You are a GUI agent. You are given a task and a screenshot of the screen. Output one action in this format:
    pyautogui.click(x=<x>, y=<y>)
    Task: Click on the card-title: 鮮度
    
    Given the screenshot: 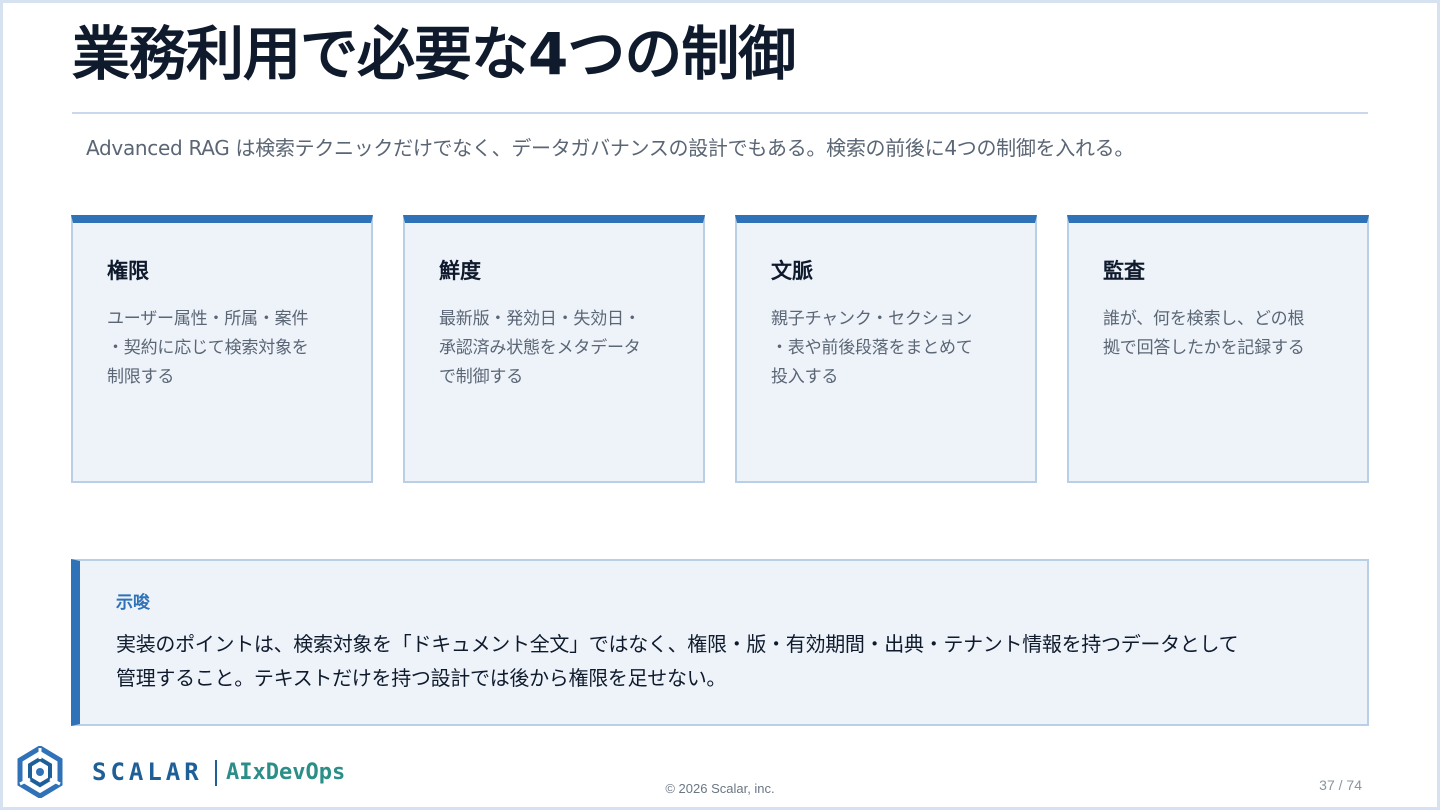 What is the action you would take?
    pyautogui.click(x=460, y=271)
    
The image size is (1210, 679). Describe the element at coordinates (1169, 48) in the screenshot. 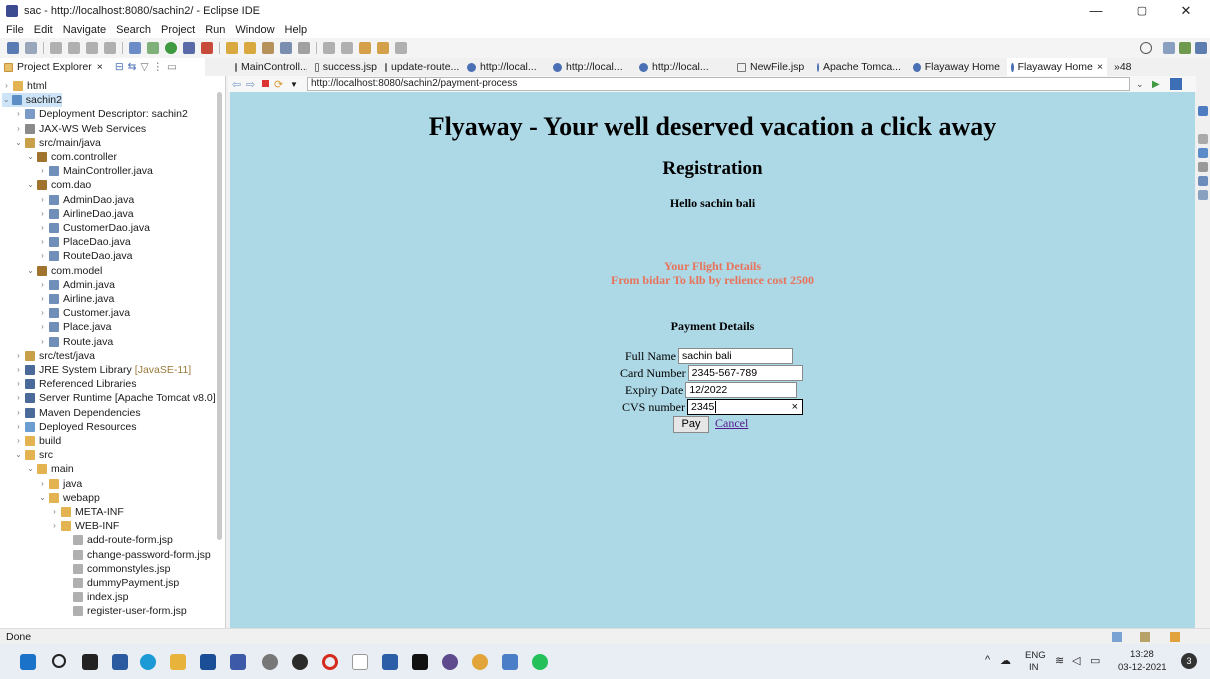

I see `open-perspective-icon` at that location.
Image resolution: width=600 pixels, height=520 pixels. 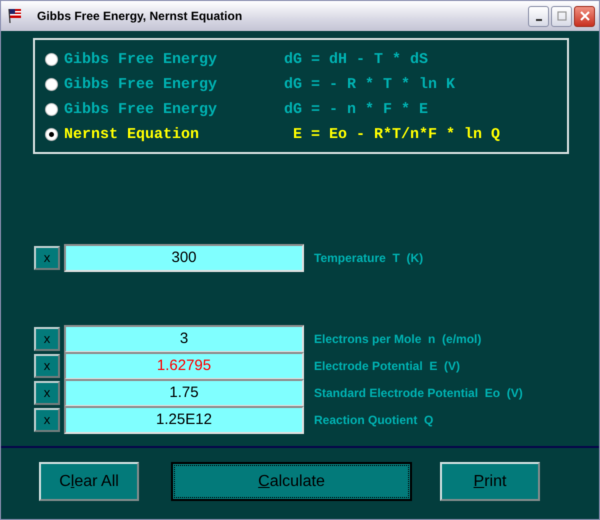 What do you see at coordinates (538, 16) in the screenshot?
I see `minimize-button` at bounding box center [538, 16].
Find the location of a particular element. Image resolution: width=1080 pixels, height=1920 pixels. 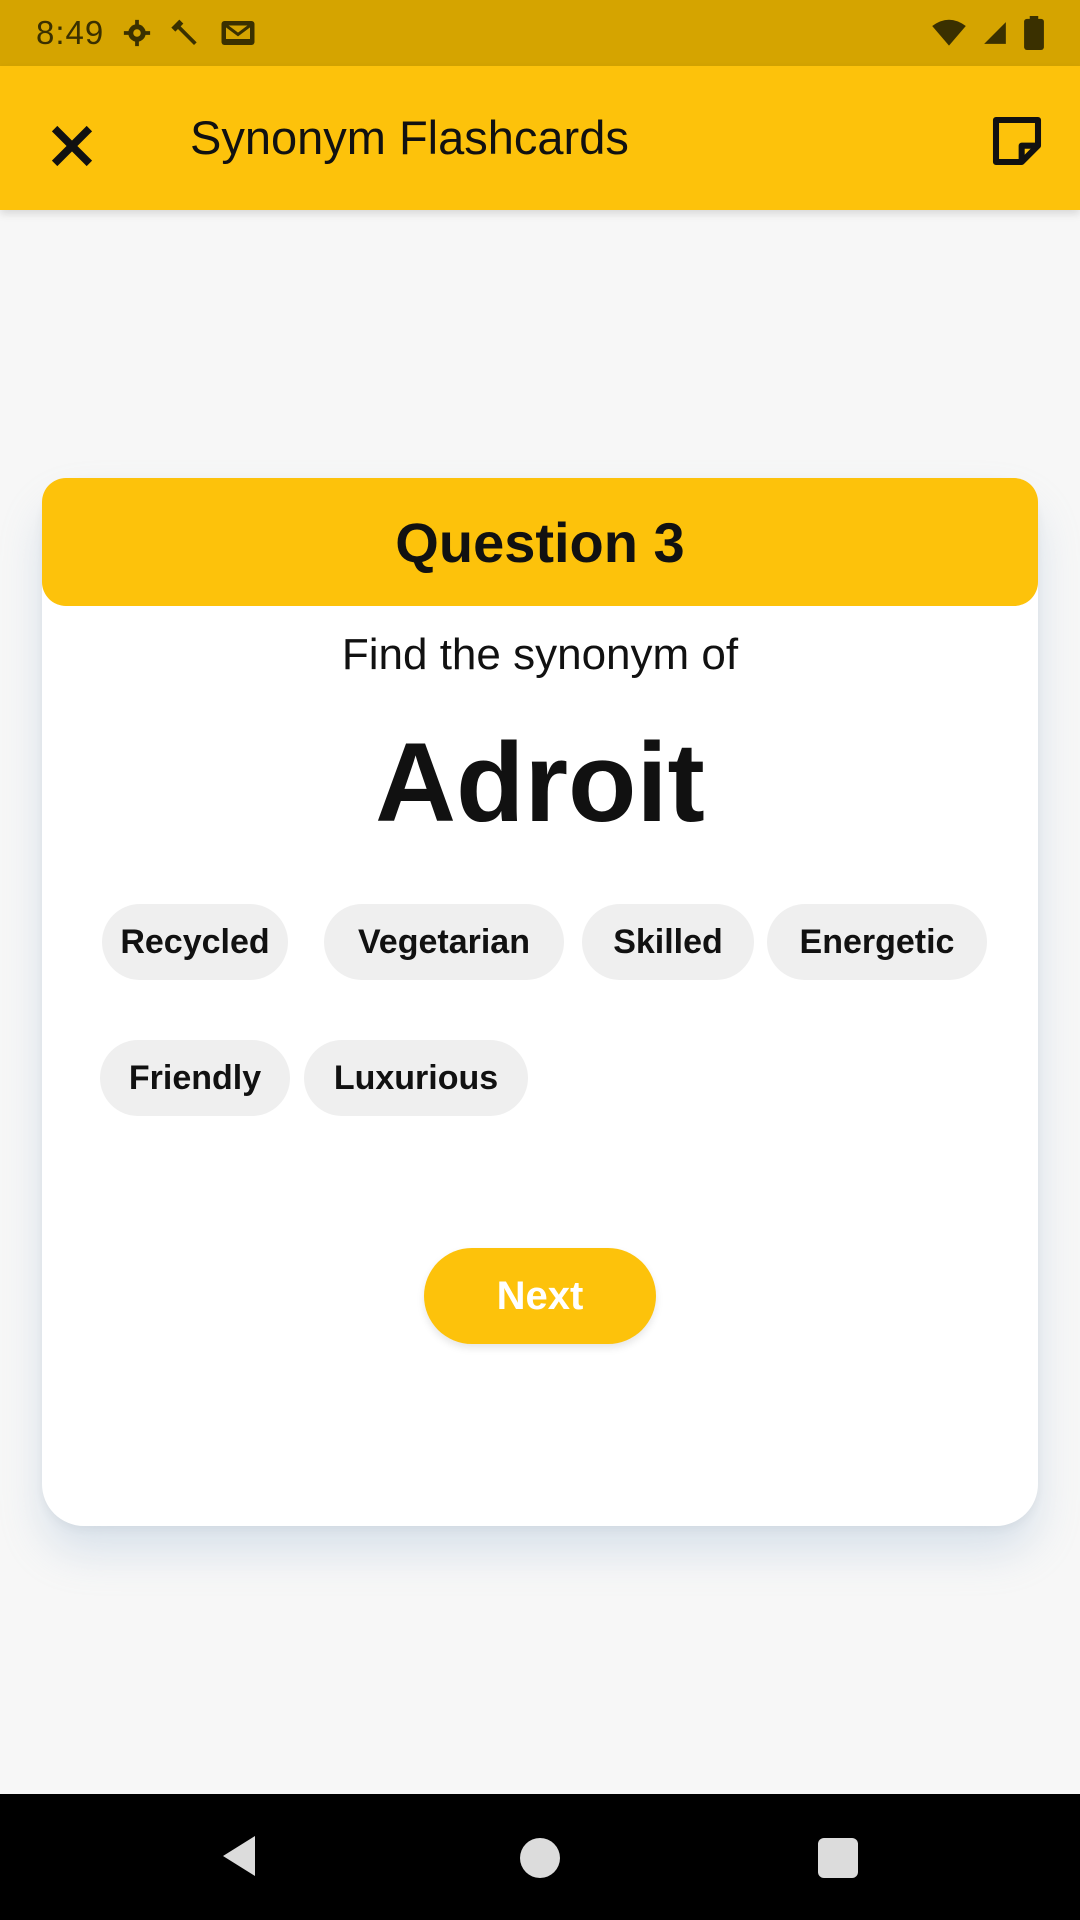

recents-icon is located at coordinates (838, 1858).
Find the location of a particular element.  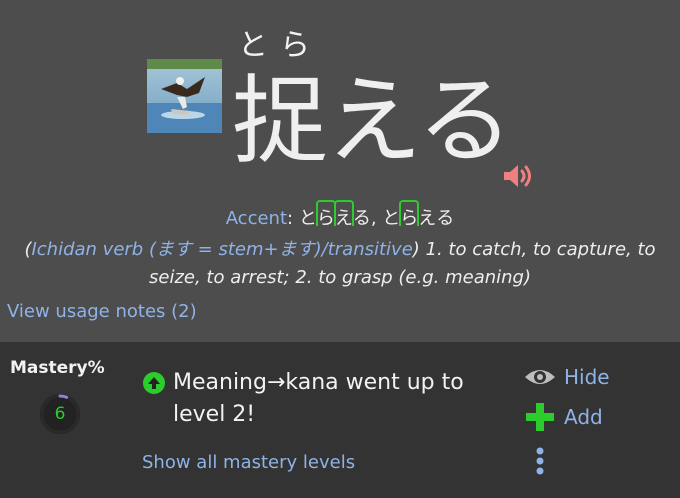

furigana-reading: とら is located at coordinates (280, 46).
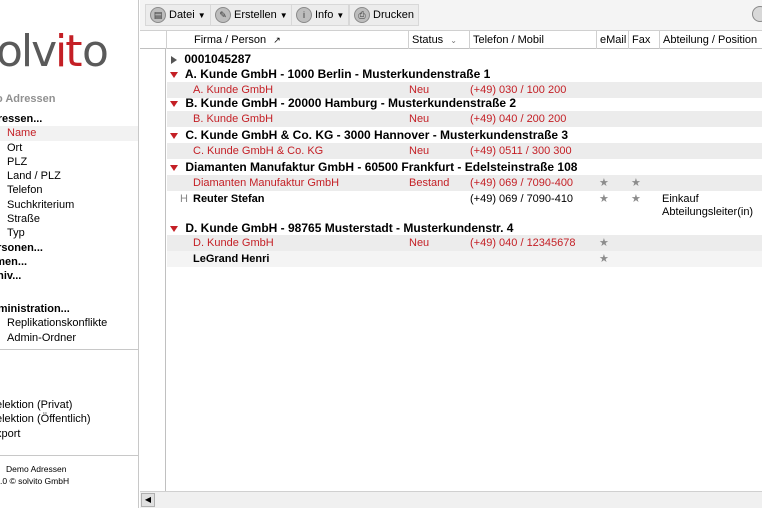 This screenshot has width=762, height=508. What do you see at coordinates (69, 233) in the screenshot?
I see `nav-typ: Typ` at bounding box center [69, 233].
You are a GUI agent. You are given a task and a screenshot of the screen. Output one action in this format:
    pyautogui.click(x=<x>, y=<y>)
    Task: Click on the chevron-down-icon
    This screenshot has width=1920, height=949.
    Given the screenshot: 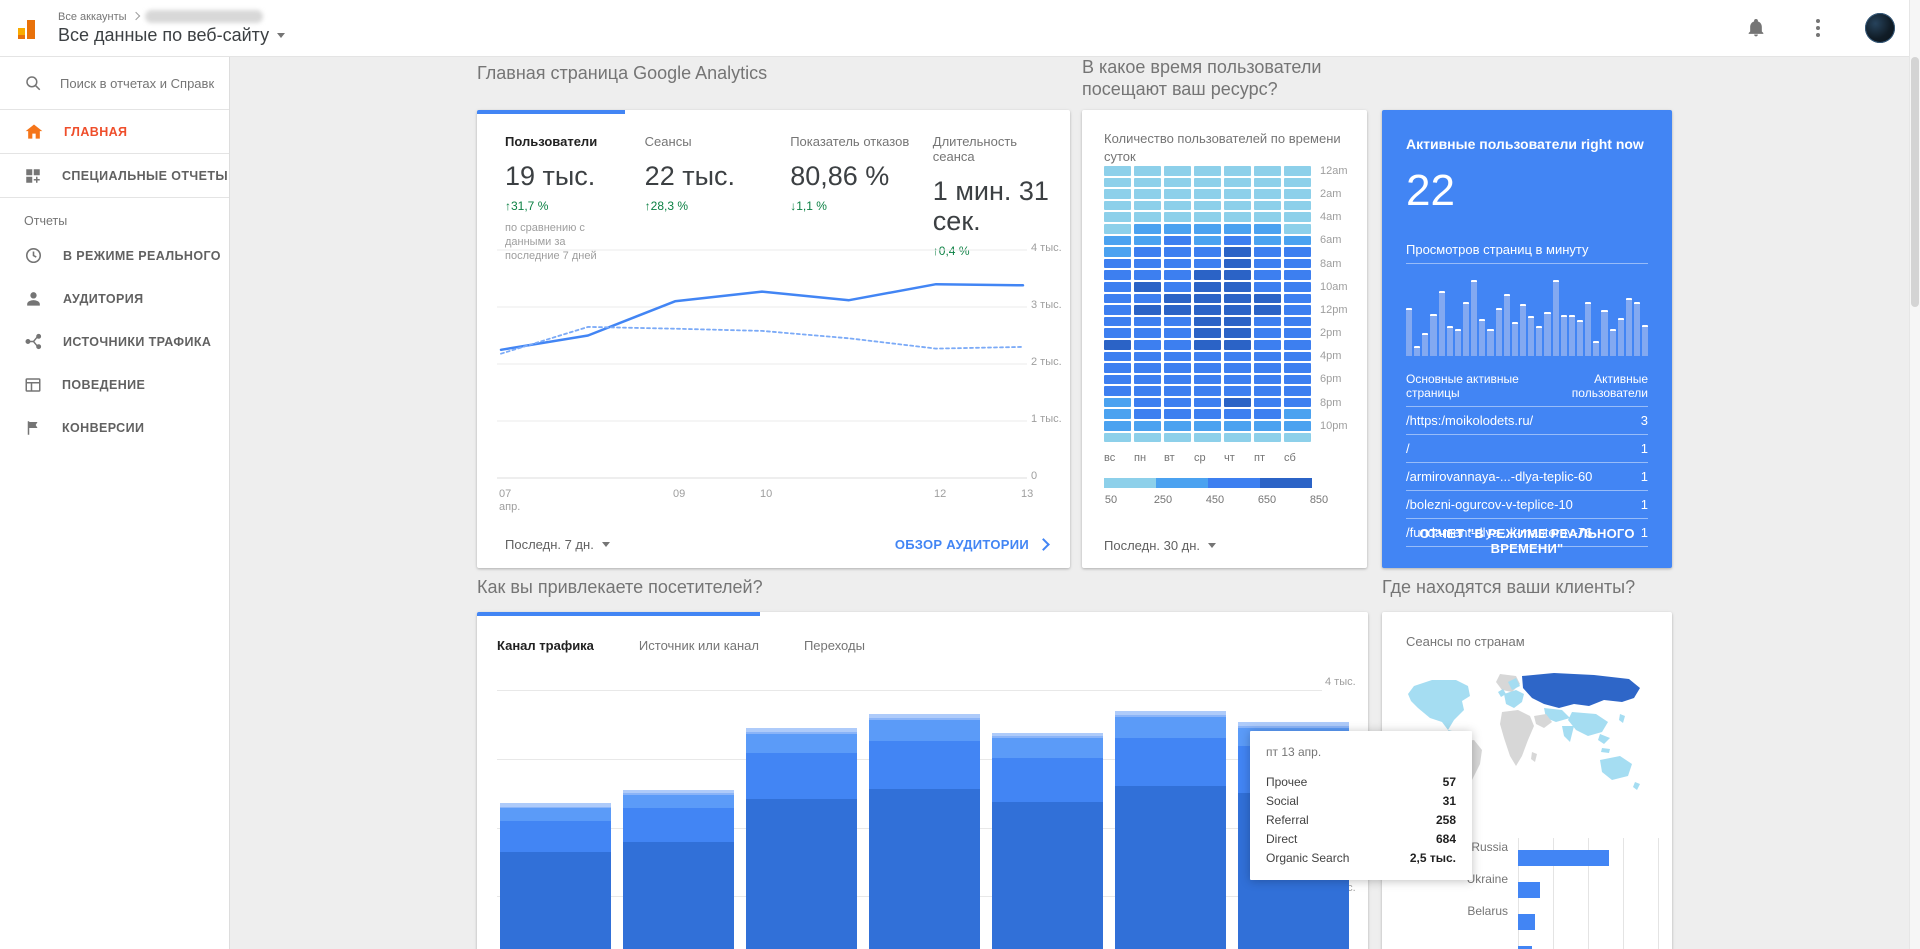 What is the action you would take?
    pyautogui.click(x=606, y=546)
    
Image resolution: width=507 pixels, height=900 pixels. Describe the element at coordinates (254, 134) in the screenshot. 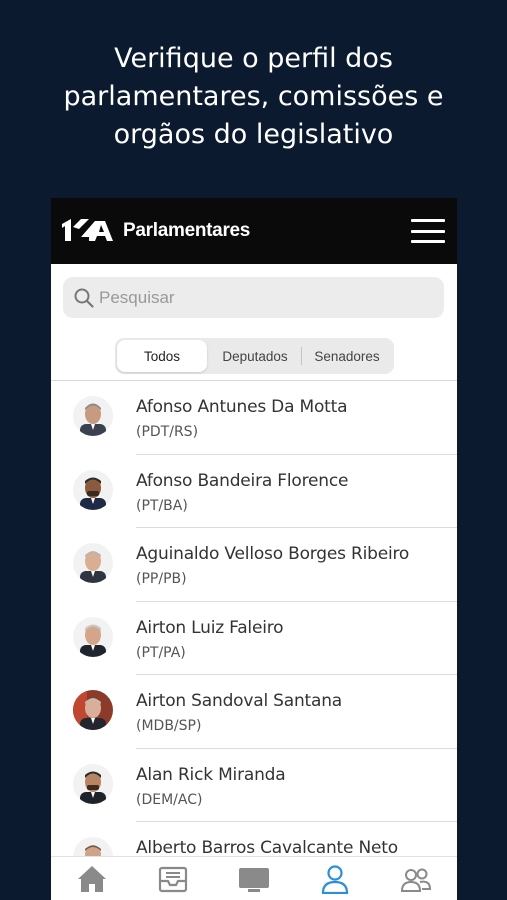

I see `headline-line-3: orgãos do legislativo` at that location.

:: Task statement ::
Set down verbatim the part of the items that opens with the line containing "Find the location of a particular element. Image" and closes with the line containing "recents-icon is located", including both of those lines. Leave out the pictures.

:: Response to this exercise ::
Find the location of a particular element. Image resolution: width=1080 pixels, height=1920 pixels. 

recents-icon is located at coordinates (838, 1858).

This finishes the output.